Skip to content

Usage

  1. Download a voice and extract the .onnx and .onnx.json files
  2. Run the piper binary with text on standard input, --model /path/to/your-voice.onnx, and --output_file output.wav

For example:

Terminal window
echo 'Welcome to the world of speech synthesis!' | \
./piper --model en_US-lessac-medium.onnx --output_file welcome.wav

For multi-speaker models, use --speaker <number> to change speakers (default: 0).

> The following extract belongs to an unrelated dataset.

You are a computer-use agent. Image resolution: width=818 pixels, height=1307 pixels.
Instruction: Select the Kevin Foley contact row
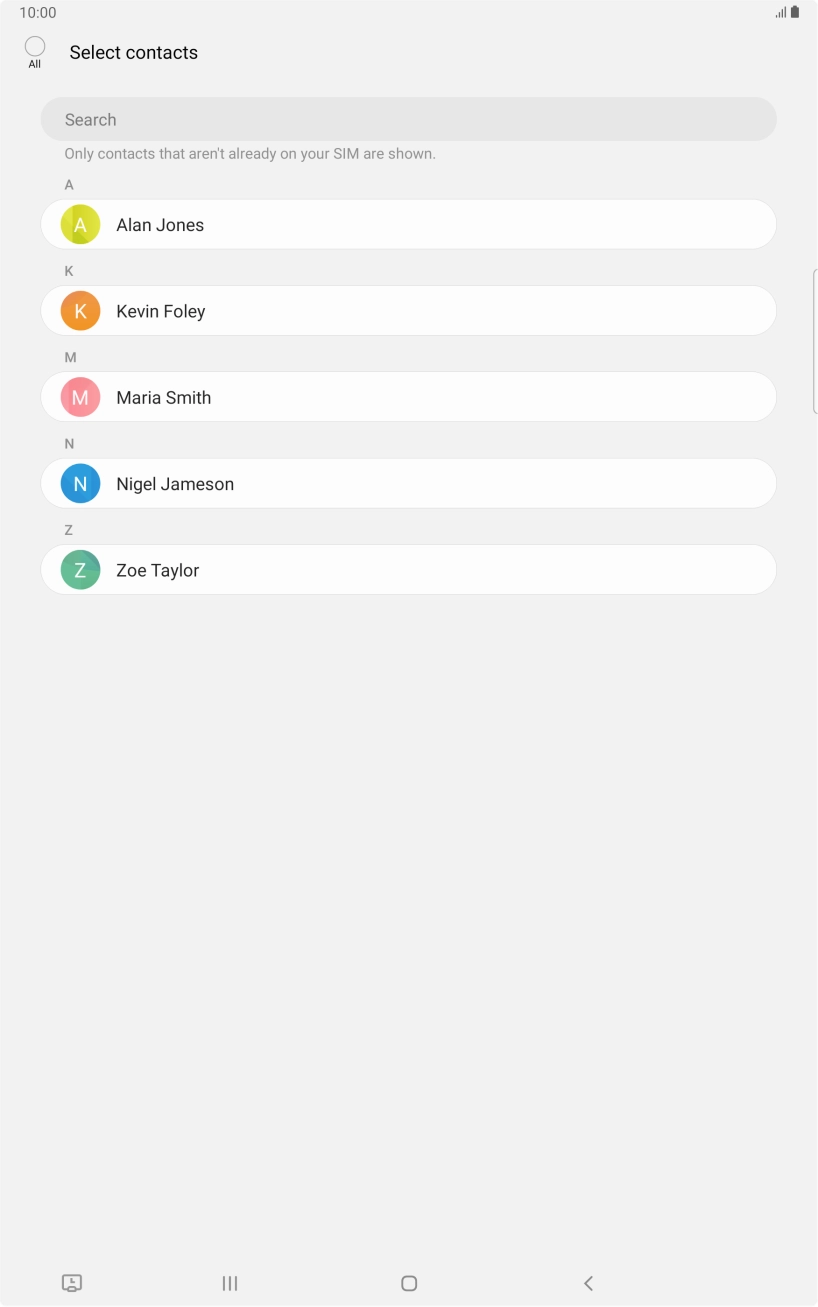click(x=408, y=311)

See piper --help for more options.

Streaming Audio

Piper can stream raw audio to stdout as its produced:

Terminal window
echo 'This sentence is spoken first. This sentence is synthesized while the first sentence is spoken.' | \
./piper --model en_US-lessac-medium.onnx --output-raw | \
aplay -r 22050 -f S16_LE -t raw -

This is raw audio and not a WAV file, so make sure your audio player is set to play 16-bit mono PCM samples at the correct sample rate for the voice.

JSON Input

The piper executable can accept JSON input when using the --json-input flag. Each line of input must be a JSON object with text field. For example:

{ "text": "First sentence to speak." }
{ "text": "Second sentence to speak." }

Optional fields include:

  • speaker - string
    • Name of the speaker to use from speaker_id_map in config (multi-speaker voices only)
  • speaker_id - number
    • Id of speaker to use from 0 to number of speakers - 1 (multi-speaker voices only, overrides “speaker”)
  • output_file - string
    • Path to output WAV file

The following example writes two sentences with different speakers to different files:

{ "text": "First speaker.", "speaker_id": 0, "output_file": "/tmp/speaker_0.wav" }
{ "text": "Second speaker.", "speaker_id": 1, "output_file": "/tmp/speaker_1.wav" }

If you’d like to use a GPU, install the onnxruntime-gpu package:

Terminal window
.venv/bin/pip3 install onnxruntime-gpu

and then run piper with the --cuda argument. You will need to have a functioning CUDA environment, such as what’s available in NVIDIA’s PyTorch containers.